Performing a CP decomposition on a 3rd order tensor \(\mathcal{A}\) is a matter of performing a Alternating Least Squares (ALS) routine to minimize \(||\mathcal{A}_{(1)} - \textbf{A}(\textbf{C}\odot \textbf{B})^T||\). To perform an ALS routine on this system, the system is divided into 3 standard least squares problems where 2 of the 3 matrices are held constant and the third is solved for. The main problem in implementing an ALS routine such as this, is choosing initial values for the two matrices that are held constant to initialize the first least squares problem. This method may take many iterations to converge, the point of convergence is heavily reliant on the initial guess, and the computed solution is not always accurate.
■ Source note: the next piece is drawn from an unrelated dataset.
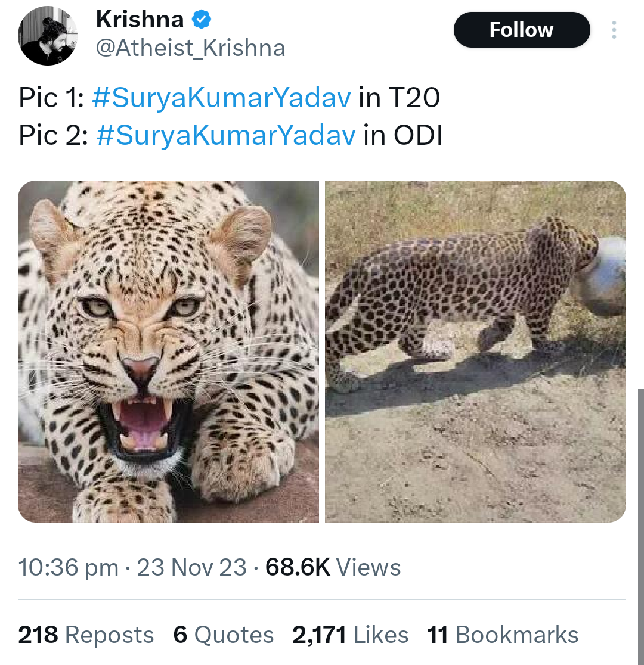Show the 218 Reposts list

[86, 635]
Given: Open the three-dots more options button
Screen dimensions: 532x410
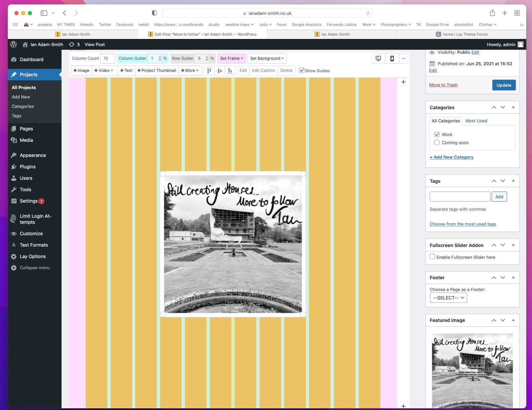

Faber, Bro, and Hopke (2003) investigated six methods as an alternative to the ALS method and none of them came out more effective than ALS in terms of accuracy of solution, but some did converge faster [4.6]. In addition, derivative methods have been developed that are superior to the ALS method in terms of convergence and solution accuracy but are much more computationally expensive [4.3]. For quantum mechanical problems involving a few \(3 \times 3 \times 3\) tensors accuracy is paramount to computational expense. One such algorithm is the PMF3 algorithm described in Paatero (1997) which computes changes to all three matrices simultaneously. This allows for faster convergence than the ALS method and optional specificity for non-negative solutions reduces divergence in systems that are known to have positive solutions [4.5].